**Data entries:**

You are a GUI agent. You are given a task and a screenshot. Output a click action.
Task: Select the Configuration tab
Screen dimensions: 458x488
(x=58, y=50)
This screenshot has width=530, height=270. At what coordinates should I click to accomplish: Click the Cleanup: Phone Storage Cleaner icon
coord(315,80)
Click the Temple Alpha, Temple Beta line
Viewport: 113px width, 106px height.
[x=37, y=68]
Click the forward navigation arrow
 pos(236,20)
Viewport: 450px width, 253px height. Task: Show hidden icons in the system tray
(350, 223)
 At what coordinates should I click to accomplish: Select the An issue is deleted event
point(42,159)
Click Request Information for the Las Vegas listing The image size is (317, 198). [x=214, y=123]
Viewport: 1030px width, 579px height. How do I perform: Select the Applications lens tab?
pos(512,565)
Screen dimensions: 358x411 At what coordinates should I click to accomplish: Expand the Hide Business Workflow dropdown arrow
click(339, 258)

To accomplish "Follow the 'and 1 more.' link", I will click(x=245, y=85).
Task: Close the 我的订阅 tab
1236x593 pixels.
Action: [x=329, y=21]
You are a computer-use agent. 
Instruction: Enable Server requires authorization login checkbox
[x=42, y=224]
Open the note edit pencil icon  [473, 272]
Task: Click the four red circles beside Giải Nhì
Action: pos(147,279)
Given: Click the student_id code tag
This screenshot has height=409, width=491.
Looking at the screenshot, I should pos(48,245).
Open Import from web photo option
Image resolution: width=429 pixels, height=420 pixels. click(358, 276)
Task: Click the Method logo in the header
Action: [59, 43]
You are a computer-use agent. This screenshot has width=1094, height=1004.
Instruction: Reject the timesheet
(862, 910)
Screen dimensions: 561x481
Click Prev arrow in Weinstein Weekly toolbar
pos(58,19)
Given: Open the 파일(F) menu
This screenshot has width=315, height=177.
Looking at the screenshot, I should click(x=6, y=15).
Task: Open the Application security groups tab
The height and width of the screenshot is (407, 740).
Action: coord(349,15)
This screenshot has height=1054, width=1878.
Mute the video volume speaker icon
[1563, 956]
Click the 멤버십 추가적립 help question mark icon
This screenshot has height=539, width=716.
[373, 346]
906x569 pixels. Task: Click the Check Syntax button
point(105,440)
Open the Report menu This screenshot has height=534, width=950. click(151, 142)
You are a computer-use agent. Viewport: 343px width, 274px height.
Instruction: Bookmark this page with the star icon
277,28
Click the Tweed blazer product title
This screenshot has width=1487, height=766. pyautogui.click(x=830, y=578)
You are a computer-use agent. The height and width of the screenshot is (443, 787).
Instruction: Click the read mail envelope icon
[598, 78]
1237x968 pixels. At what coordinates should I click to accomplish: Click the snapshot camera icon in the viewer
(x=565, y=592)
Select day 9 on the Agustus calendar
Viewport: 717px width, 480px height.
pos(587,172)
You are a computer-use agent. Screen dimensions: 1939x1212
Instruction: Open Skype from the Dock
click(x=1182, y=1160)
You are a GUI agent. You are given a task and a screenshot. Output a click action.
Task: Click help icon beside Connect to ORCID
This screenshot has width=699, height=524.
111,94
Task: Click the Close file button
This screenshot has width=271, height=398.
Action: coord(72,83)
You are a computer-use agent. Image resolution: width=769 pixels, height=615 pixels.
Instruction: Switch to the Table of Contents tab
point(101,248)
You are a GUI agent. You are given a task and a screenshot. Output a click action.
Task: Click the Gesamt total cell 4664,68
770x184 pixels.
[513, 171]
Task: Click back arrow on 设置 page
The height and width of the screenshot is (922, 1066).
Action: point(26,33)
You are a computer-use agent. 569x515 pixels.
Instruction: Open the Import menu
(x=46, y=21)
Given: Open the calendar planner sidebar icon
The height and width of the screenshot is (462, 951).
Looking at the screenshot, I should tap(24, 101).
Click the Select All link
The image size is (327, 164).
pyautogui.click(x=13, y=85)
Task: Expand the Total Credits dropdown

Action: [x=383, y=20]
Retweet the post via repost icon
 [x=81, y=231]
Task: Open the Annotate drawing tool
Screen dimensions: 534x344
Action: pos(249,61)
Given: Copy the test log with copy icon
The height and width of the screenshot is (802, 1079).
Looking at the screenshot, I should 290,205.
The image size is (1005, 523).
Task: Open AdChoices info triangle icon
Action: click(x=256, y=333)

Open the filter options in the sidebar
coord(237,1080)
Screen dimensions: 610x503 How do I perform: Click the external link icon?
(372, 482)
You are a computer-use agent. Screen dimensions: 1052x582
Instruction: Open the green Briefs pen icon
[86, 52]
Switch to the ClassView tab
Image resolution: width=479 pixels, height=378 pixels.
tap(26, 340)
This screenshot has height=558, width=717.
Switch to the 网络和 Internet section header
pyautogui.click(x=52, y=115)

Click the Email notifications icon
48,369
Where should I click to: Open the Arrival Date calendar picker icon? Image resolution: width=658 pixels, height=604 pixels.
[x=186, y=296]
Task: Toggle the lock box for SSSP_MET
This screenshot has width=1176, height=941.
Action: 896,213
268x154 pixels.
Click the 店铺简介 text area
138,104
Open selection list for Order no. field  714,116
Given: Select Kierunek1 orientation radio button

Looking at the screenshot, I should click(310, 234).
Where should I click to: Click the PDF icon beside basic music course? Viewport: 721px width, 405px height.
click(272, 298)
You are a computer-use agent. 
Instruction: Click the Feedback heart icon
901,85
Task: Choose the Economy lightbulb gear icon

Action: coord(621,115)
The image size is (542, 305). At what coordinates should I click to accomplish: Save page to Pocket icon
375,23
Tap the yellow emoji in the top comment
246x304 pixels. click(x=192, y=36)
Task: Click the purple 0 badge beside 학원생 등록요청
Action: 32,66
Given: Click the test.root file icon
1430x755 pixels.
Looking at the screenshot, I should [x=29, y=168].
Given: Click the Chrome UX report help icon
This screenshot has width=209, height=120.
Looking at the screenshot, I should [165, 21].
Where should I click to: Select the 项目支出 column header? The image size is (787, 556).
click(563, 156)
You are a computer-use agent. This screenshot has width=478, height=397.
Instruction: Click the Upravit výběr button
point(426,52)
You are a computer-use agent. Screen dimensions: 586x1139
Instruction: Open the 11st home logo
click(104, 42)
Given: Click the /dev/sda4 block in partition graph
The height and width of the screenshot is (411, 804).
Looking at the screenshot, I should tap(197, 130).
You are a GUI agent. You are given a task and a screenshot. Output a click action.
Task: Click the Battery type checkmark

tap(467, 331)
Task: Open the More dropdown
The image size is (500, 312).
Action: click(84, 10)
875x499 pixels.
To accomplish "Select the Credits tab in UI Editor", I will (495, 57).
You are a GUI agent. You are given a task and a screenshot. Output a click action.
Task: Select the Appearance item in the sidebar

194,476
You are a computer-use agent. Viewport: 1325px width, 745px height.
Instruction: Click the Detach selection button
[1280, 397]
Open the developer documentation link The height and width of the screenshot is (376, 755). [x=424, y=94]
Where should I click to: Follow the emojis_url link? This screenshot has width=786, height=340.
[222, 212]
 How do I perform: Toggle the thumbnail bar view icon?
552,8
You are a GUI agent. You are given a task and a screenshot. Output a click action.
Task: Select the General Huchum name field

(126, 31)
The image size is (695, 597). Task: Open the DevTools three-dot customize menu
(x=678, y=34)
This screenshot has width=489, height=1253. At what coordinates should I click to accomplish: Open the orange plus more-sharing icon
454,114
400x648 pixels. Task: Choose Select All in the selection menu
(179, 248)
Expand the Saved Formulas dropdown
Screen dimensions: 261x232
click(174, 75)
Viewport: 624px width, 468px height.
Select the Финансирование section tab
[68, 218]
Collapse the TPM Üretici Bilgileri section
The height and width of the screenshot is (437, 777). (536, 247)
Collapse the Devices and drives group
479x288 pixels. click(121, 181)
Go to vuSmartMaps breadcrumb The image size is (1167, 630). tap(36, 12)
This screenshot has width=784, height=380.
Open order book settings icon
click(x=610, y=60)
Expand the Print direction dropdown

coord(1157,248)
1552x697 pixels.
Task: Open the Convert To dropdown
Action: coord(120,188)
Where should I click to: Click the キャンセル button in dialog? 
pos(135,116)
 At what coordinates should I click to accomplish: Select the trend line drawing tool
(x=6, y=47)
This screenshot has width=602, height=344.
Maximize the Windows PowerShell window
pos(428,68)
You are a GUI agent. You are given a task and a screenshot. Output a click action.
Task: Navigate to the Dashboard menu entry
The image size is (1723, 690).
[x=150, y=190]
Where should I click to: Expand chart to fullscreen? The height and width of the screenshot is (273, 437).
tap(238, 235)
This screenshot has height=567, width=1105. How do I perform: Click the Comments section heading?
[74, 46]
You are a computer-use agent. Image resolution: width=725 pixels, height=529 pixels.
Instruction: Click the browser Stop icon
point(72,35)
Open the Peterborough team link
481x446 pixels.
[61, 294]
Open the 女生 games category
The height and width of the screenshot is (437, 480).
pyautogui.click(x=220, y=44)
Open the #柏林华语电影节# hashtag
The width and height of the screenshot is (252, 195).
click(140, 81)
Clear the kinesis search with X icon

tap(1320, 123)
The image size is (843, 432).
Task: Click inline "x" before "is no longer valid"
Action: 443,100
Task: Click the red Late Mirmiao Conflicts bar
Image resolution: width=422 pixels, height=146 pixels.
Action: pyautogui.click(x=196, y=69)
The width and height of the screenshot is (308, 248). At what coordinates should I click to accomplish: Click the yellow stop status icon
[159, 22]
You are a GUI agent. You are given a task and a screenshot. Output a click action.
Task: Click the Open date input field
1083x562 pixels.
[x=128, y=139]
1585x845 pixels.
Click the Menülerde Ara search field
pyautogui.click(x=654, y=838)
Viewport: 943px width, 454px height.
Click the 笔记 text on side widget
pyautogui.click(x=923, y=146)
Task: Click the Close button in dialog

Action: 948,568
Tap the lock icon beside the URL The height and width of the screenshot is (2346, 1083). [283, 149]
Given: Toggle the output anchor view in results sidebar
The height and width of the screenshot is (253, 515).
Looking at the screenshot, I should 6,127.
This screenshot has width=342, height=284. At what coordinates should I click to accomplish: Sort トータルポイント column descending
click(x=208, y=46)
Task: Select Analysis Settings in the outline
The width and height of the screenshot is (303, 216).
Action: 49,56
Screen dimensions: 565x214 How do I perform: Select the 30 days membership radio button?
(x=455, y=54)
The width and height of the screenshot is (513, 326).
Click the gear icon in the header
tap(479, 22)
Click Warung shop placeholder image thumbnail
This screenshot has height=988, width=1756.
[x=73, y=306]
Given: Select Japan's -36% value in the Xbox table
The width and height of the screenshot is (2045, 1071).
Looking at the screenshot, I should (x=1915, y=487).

**Your instructions:** Please rewrite the stretch of lines from the one containing "The width and height of the screenshot is (308, 248)." through the one containing "pyautogui.click(x=654, y=838)" as a numbered list, leaving out any blank lines.

**Complete response:**
1. The width and height of the screenshot is (308, 248). At what coordinates should I click to accomplish: Click the yellow stop status icon
2. [159, 22]
3. You are a GUI agent. You are given a task and a screenshot. Output a click action.
4. Task: Click the Open date input field
5. 1083x562 pixels.
6. [x=128, y=139]
7. 1585x845 pixels.
8. Click the Menülerde Ara search field
9. pyautogui.click(x=654, y=838)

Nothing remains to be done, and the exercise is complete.